# Time Displacement Model Training

This notebook trains an XGBoost model to predict time displacement (timing humanization)
using cluster-based quantization. The target variable `time_offset` represents how much
earlier or later a note is played relative to its cluster centroid.

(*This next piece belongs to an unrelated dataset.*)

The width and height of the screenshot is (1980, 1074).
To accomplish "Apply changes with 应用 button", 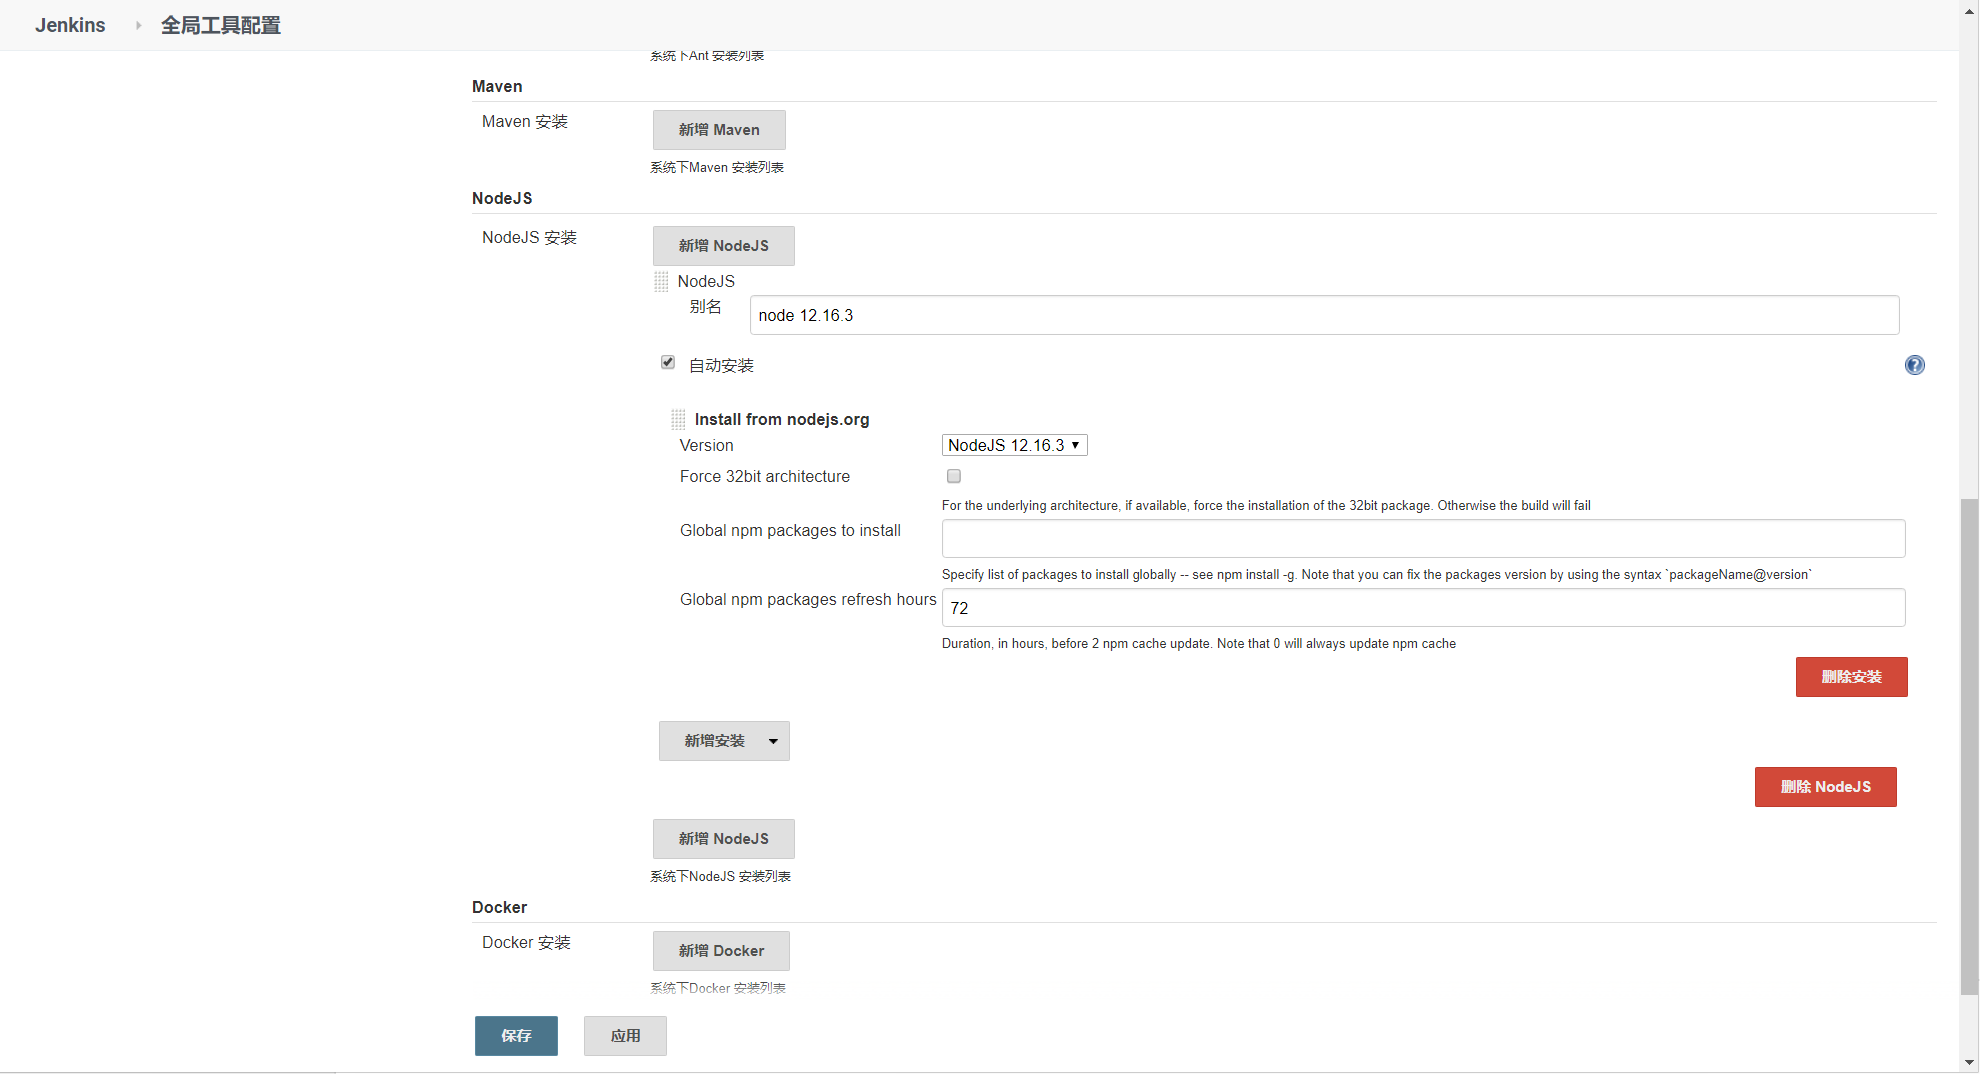I will pyautogui.click(x=625, y=1036).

Key insight: Notes in multi-note clusters (chords) provide reliable training data because
the cluster centroid represents the "intended" beat position.

In [None]:
import os
import pickle
from pathlib import Path

import numpy as np
import pandas as pd
import matplotlib.pyplot as plt
import seaborn as sns
from sklearn.preprocessing import StandardScaler
from sklearn.metrics import mean_squared_error, mean_absolute_error
import xgboost

from midi_to_df_conversion import midi_files_to_df
from midi_utility import get_midi_filepaths

In [None]:
# Configuration
save_model = False  # Set to True to save the trained model
model_cache_path = Path("model_cache")
time_displacement_model_path = model_cache_path / "time_displacement.json"
time_displacement_scaler_path = model_cache_path / "time_displacement_scaler.pkl"

## Data Loading

Load real MIDI data from the cache and extract time displacement features.

In [None]:
# Load MIDI files
midi_dir = Path("midi_data_repaired_cache")
midi_files = get_midi_filepaths(midi_dir)
print(f"Found {len(midi_files)} MIDI files")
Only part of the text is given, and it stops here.